(WKBW) — September marks six months since the U.S.-Canada border closed to non-essential travel. Now, Ontario is pressing pause on reopening for four weeks.
Based on advice from the Chief Medical Officer of Health, Ontario will take four-week pause – or two, 14-day cycles of the virus – before considering any further loosening of public health measures or reopening additional businesses, facilities and organizations.— Christine Elliott (@celliottability) September 8, 2020
“So much of our identity in Western New York is Canadians with us, right? We’re such a binational community,” said immigration attorney and managing partner at Berardi Immigration Law, Rosanna Berardi.
Nearly half of all visitors to the Queen City and surrounding areas have been wiped out by the border closure. Visit Buffalo Niagara reports when the border was open, 40-47% of all visitors to Western New York came from southern Ontario and Toronto.
“Visit Buffalo Niagara has spent on annual about a million dollars in advertising assets in the Canadian market because it is so important to us,” said Visit Buffalo Niagara President and CEO Patrick Kaler.
The loss of Canadian neighbors can be felt at the Niagara Falls Airport where 83% of cars parked come with Canadian plates. It is also felt in the retail world where places like the Fashion Outlets rely on our friends to the north to come shop.

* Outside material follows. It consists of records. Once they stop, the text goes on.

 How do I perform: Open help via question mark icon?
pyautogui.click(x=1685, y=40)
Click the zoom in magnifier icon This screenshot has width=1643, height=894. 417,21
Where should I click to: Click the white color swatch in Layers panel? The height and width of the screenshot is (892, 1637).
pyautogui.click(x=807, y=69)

“If they don’t get this back open in time for the holiday season, this could be devastating,” said Town of Niagara Supervisor Lee Wallace.
While the border is slated to open at the end of this month — “I do not think it will open before the end of the year,” said Berardi. She added she is not surprised Ontario is halting reopening plans for the next four weeks.
“The numbers are too high on both sides of the border,” said Berardi. Her best advice is to take it one day at a time.
“That’s where my frustration is. Is that people really aren’t following the rules and it’s so easy,” said Kaler. He said while his frustration lies stateside, the importance of safety and health trumps all for both sides.
7 Eyewitness News Reporter Nikki DeMentri asked Kaler: “The longer the border is closed, what does that mean for Western New York?”
Kaler responded: "I think that in the end it will have some impact on some of our business and our community. In the long run, Canadians love Buffalo and Erie County and our region itself. They will return.”